Later on, especially where I am now, I found that as a manager that my superiors would want to review the project plan with me and always complained about my lack of detail.  They’d point me towards the template project plan they had for the team, which was some one thousand lines long and didn’t even represent a project yet.  It was full of reminders to do this or that thing.  In my opinion it was the worst project plan ever.  It didn’t work for me.  If I have a task to do, I put it in my outlook task list because that’s where I remember to do things.  My project plans are about deliverables, not the steps to get to a deliverable.  Because frankly, it doesn’t matter that you’ve held 226 status meetings that I can check off on my project plan if the analysis document isn’t done, then it isn’t done.  By the way, I also never use the percent complete column on a project plan unless it is to indicate 0% or 100%.  Either something is done or it isn’t.
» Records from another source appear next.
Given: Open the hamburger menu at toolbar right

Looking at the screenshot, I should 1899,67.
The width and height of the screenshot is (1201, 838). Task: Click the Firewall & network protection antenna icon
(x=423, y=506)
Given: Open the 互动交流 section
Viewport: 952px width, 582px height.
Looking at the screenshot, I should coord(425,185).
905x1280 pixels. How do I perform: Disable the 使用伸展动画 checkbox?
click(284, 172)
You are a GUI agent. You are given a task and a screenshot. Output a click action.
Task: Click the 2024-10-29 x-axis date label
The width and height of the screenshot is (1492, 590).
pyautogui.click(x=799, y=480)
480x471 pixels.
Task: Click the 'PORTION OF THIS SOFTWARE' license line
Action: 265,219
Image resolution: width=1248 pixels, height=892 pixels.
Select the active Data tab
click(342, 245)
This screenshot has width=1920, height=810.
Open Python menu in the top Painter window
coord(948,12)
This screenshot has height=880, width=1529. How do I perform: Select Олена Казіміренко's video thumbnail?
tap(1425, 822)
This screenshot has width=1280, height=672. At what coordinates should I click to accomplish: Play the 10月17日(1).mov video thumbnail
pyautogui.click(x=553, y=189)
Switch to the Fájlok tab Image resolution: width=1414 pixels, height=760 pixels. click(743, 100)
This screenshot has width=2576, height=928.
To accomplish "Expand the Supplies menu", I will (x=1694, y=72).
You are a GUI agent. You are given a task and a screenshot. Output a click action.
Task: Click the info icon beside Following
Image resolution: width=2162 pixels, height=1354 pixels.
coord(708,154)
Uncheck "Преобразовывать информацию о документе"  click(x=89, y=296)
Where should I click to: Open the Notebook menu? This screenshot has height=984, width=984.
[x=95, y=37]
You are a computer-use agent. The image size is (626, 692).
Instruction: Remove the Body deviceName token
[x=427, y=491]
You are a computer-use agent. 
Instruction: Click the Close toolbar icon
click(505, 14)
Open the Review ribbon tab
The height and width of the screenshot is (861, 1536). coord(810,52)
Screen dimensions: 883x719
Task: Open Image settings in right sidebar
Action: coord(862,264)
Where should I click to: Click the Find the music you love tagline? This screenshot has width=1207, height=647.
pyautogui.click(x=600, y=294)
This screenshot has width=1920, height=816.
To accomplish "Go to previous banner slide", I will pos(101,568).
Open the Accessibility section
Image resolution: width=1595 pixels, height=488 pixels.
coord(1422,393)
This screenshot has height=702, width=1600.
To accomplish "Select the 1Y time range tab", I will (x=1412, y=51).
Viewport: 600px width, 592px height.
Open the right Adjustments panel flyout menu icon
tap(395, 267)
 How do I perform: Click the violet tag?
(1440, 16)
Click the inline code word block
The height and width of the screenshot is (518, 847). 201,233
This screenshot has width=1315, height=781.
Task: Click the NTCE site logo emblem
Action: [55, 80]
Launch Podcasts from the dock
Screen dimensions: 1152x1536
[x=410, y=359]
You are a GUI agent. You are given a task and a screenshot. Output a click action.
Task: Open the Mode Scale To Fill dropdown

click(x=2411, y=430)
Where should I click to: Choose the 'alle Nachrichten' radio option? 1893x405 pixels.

So I guess my philosophy is generally this:  an item only belongs on the project plan if it represents a discrete deliverable that you could take and hand off to someone else to work from.  If you can’t, you’re probably delving too deeply into how someone does his or her job rather than giving them the appropriate level of freedom to make decisions.  Again, this goes to process vs. methodology.  Software development is a methodology so you have to accept that some level of variability in behavior is going to occur at some level. (Now I’m going to have to go back and look to see if that conflicts with any of my prior posts.  I don’t think it does…)  Below that level of detail, if as a manager you are listing the tiny little tasks you want to have done then you are imposing your view of the world on your supposedly intelligent individual who you pay a lot of money to with the assumption that s/he is capable of getting that larger task done by himself/herself.

Don’t do it.  I really don’t care about what your project plan looks like, just give me something to get done and let me take care of it.  If I flop at it, and you expected that I should have been able to handle it, bring it up on my review rather than hand-holding me through it so nobody ever fails.  Nobody ever learns, either.